Ständerat korrigiert gesetzliche Ungleichheit nur zur Hälfte
Der Ständerat hat heute nur eine der Ungleichheiten im Bundesgesetz über den Erwerbsersatz beseitigt. Er hat beschlossen, dass die Betriebszulage für selbständig Erwerbende nicht mehr den Militärdienstleistenden vorbehalten bleibt, sondern auch im Falle von Mutterschaft zum Tragen kommt. Hingegen werden Frauen während der Mutterschaft auch weiterhin nicht dieselben Nebenleistungen erhalten wie Dienstleistende während des Militärdienstes. Travail.Suisse, der unabhängige Dachverband der Arbeitnehmenden, bedauert letzteren Entscheid und sieht ihn als Ausdruck überholter, patriarchaler Rollenbilder.

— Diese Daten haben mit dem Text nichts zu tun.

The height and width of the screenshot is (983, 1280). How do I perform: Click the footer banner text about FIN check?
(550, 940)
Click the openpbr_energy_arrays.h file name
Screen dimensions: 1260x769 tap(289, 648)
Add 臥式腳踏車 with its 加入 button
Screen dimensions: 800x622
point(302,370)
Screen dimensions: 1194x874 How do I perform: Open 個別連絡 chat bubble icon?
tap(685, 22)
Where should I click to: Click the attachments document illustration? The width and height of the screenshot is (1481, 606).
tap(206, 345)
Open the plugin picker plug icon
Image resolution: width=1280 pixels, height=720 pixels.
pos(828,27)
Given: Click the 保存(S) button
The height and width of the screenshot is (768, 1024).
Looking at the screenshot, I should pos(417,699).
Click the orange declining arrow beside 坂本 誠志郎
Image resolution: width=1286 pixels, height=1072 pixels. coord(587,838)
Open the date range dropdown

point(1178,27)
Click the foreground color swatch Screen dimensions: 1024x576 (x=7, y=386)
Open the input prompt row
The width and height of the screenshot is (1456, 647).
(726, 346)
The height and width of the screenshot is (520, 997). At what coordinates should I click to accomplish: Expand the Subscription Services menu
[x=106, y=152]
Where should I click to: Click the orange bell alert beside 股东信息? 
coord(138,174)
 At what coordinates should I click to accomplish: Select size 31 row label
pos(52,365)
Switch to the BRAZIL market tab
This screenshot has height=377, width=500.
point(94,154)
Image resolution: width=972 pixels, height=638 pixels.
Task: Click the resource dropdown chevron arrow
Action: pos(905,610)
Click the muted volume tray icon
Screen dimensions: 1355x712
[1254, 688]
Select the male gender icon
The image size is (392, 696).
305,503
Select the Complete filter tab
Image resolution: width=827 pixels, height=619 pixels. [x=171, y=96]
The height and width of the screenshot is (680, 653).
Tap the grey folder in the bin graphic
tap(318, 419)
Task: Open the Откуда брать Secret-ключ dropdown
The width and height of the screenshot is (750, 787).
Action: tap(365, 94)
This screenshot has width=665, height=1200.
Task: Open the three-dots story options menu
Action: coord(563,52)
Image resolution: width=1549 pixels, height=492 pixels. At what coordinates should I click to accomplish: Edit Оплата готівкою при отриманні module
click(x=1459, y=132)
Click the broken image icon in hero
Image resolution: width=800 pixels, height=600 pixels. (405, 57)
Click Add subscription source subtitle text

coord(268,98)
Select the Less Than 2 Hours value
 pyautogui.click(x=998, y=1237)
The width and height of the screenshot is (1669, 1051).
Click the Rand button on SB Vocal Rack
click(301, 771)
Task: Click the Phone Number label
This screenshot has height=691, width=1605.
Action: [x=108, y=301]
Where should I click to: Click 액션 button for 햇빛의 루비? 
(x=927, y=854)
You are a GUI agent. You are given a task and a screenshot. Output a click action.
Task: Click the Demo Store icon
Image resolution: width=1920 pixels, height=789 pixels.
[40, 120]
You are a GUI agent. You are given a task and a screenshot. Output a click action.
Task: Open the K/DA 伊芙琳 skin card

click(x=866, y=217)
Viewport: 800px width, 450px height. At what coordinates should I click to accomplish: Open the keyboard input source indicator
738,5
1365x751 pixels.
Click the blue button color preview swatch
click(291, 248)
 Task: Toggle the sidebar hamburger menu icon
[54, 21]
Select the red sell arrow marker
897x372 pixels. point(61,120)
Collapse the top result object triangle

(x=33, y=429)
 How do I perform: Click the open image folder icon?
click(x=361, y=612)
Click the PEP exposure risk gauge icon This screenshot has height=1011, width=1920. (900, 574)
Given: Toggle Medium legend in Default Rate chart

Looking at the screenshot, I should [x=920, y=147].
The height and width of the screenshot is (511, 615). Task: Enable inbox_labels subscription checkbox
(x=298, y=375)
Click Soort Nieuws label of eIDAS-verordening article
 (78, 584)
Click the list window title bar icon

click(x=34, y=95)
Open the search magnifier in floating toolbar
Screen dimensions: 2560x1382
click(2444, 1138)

Zwei Motionen, die heute dem Ständerat unterbreitet wurden, wollten Korrekturen am Erwerbsersatzgesetz (EOG), die gemäss einem kürzlich erstellten Rechtsgutachten zu den geschlechtsspezifischen Lücken in der Bundesgesetzgebung notwendig sind. Diese Lücken betreffen die Nebenleistungen (Kinderzulagen und Zulagen für Betreuungskosten), die ursprünglich vorgesehen waren, um den Verdienstausfall des Alleinernährers der Familie während des Militärdiensts auszugleichen.
Der Antrag der Sozialdemokratin Margret Kiener Nellen verlangte die Gleichstellung von Militärdienst und Mutterschaft beim Erwerbsersatz: Der Höchstbetrag des Tagessatzes sollte in beiden Fällen gleich hoch sein, d.h. 245 Franken für jede und jeden. Die zweite Kammer lehnte dies mit Stichentscheid des Präsidenten aus Kostengründen ab – und vergass dabei offensichtlich das in der Verfassung verankerte Gleichheitsgebot. Valérie Borioli Sandoz, Leiterin Gleichstellungspolitik bei Travail.Suisse, hält fest: «Die rechtliche Gleichstellung von Frauen und Männern ist ein unbestrittener Verfassungsgrundsatz. Die zusätzlichen Kosten für diese Korrektur sind gerechtfertigt – erst recht in einem reichen Land, das so wenig für seine Familienpolitik ausgibt.»
Die Motion der Sozialdemokratin Min Li Marti betraf die bislang fehlenden Betriebszulagen für selbständig Erwerbende im Falle von Mutterschaftsurlaub, wie sie bereits für selbständig Erwerbende im Falle des Militärdiensts vorgesehen sind. Diese Vorlage fand im Ständerat eine Mehrheit, was Travail.Suisse sehr begrüsst.